YOUR ASSIGNMENT →
Set every record down again, identical to the original.
--*--
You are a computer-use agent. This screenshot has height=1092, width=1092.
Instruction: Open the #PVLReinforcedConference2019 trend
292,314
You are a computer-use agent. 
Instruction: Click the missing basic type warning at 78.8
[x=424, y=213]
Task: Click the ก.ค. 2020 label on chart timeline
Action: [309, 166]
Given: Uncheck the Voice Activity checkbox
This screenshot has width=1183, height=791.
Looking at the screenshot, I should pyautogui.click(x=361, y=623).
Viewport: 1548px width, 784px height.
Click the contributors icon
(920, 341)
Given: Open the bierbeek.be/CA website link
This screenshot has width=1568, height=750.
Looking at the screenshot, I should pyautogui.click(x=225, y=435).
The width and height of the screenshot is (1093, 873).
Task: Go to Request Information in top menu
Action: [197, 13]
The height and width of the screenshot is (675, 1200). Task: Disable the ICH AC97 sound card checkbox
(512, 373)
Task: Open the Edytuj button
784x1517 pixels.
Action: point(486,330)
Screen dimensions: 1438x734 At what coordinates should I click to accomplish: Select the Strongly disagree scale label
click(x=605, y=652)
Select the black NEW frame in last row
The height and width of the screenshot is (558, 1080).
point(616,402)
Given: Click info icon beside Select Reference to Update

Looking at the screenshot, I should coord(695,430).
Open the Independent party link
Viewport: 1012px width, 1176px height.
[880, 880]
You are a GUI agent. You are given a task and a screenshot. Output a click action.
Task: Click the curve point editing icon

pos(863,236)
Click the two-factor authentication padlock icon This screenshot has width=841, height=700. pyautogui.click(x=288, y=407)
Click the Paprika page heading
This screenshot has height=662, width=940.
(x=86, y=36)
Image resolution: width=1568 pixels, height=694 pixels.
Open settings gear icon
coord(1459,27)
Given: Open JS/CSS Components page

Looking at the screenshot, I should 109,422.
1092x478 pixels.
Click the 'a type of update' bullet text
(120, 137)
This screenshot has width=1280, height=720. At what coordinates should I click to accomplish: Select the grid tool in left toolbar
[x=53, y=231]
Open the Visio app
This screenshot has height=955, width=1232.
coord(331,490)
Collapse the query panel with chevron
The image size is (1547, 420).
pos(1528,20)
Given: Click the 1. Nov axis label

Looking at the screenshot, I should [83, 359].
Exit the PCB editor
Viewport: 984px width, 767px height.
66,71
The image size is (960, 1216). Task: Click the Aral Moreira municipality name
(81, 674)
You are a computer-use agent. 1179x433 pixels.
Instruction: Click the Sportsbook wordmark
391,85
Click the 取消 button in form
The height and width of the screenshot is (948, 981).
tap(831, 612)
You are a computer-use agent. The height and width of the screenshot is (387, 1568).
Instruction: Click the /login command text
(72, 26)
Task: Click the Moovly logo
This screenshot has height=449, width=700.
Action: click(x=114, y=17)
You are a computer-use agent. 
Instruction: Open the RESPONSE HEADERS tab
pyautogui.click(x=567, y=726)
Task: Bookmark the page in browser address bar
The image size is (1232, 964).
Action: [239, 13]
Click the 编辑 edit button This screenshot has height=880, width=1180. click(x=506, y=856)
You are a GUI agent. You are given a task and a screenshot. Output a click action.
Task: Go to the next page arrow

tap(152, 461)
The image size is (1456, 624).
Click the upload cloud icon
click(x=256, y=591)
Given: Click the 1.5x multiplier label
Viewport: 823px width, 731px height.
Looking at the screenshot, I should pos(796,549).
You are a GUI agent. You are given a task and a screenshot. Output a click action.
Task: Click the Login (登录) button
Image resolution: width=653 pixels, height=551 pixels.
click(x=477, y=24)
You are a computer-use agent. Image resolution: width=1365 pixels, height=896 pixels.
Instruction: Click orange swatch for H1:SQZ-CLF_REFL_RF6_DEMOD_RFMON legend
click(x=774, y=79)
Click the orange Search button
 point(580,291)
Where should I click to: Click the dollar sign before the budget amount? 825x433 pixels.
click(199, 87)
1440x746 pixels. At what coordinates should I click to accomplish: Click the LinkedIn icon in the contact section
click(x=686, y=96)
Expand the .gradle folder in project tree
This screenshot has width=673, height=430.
--*--
RESULT →
You are a computer-use agent. This screenshot has height=1092, width=1092.
Instruction: Open the #PVLReinforcedConference2019 trend
292,314
You are a computer-use agent. 
Instruction: Click the missing basic type warning at 78.8
[x=424, y=213]
Task: Click the ก.ค. 2020 label on chart timeline
Action: [309, 166]
Given: Uncheck the Voice Activity checkbox
This screenshot has width=1183, height=791.
Looking at the screenshot, I should pyautogui.click(x=361, y=623).
Viewport: 1548px width, 784px height.
Click the contributors icon
(920, 341)
Given: Open the bierbeek.be/CA website link
This screenshot has width=1568, height=750.
Looking at the screenshot, I should pyautogui.click(x=225, y=435).
The width and height of the screenshot is (1093, 873).
Task: Go to Request Information in top menu
Action: [197, 13]
The height and width of the screenshot is (675, 1200). Task: Disable the ICH AC97 sound card checkbox
(512, 373)
Task: Open the Edytuj button
784x1517 pixels.
Action: point(486,330)
Screen dimensions: 1438x734 At what coordinates should I click to accomplish: Select the Strongly disagree scale label
click(x=605, y=652)
Select the black NEW frame in last row
The height and width of the screenshot is (558, 1080).
point(616,402)
Given: Click info icon beside Select Reference to Update

Looking at the screenshot, I should coord(695,430).
Open the Independent party link
Viewport: 1012px width, 1176px height.
[880, 880]
You are a GUI agent. You are given a task and a screenshot. Output a click action.
Task: Click the curve point editing icon

pos(863,236)
Click the two-factor authentication padlock icon This screenshot has width=841, height=700. pyautogui.click(x=288, y=407)
Click the Paprika page heading
This screenshot has height=662, width=940.
(x=86, y=36)
Image resolution: width=1568 pixels, height=694 pixels.
Open settings gear icon
coord(1459,27)
Given: Open JS/CSS Components page

Looking at the screenshot, I should 109,422.
1092x478 pixels.
Click the 'a type of update' bullet text
(120, 137)
This screenshot has width=1280, height=720. At what coordinates should I click to accomplish: Select the grid tool in left toolbar
[x=53, y=231]
Open the Visio app
This screenshot has height=955, width=1232.
coord(331,490)
Collapse the query panel with chevron
The image size is (1547, 420).
pos(1528,20)
Given: Click the 1. Nov axis label

Looking at the screenshot, I should [83, 359].
Exit the PCB editor
Viewport: 984px width, 767px height.
66,71
The image size is (960, 1216). Task: Click the Aral Moreira municipality name
(81, 674)
You are a computer-use agent. 1179x433 pixels.
Instruction: Click the Sportsbook wordmark
391,85
Click the 取消 button in form
The height and width of the screenshot is (948, 981).
tap(831, 612)
You are a computer-use agent. The height and width of the screenshot is (387, 1568).
Instruction: Click the /login command text
(72, 26)
Task: Click the Moovly logo
This screenshot has height=449, width=700.
Action: click(x=114, y=17)
You are a computer-use agent. 
Instruction: Open the RESPONSE HEADERS tab
pyautogui.click(x=567, y=726)
Task: Bookmark the page in browser address bar
The image size is (1232, 964).
Action: [239, 13]
Click the 编辑 edit button This screenshot has height=880, width=1180. click(x=506, y=856)
You are a GUI agent. You are given a task and a screenshot. Output a click action.
Task: Go to the next page arrow

tap(152, 461)
The image size is (1456, 624).
Click the upload cloud icon
click(x=256, y=591)
Given: Click the 1.5x multiplier label
Viewport: 823px width, 731px height.
Looking at the screenshot, I should pos(796,549).
You are a GUI agent. You are given a task and a screenshot. Output a click action.
Task: Click the Login (登录) button
Image resolution: width=653 pixels, height=551 pixels.
click(x=477, y=24)
You are a computer-use agent. Image resolution: width=1365 pixels, height=896 pixels.
Instruction: Click orange swatch for H1:SQZ-CLF_REFL_RF6_DEMOD_RFMON legend
click(x=774, y=79)
Click the orange Search button
 point(580,291)
Where should I click to: Click the dollar sign before the budget amount? 825x433 pixels.
click(199, 87)
1440x746 pixels. At what coordinates should I click to accomplish: Click the LinkedIn icon in the contact section
click(x=686, y=96)
Expand the .gradle folder in project tree
This screenshot has width=673, height=430.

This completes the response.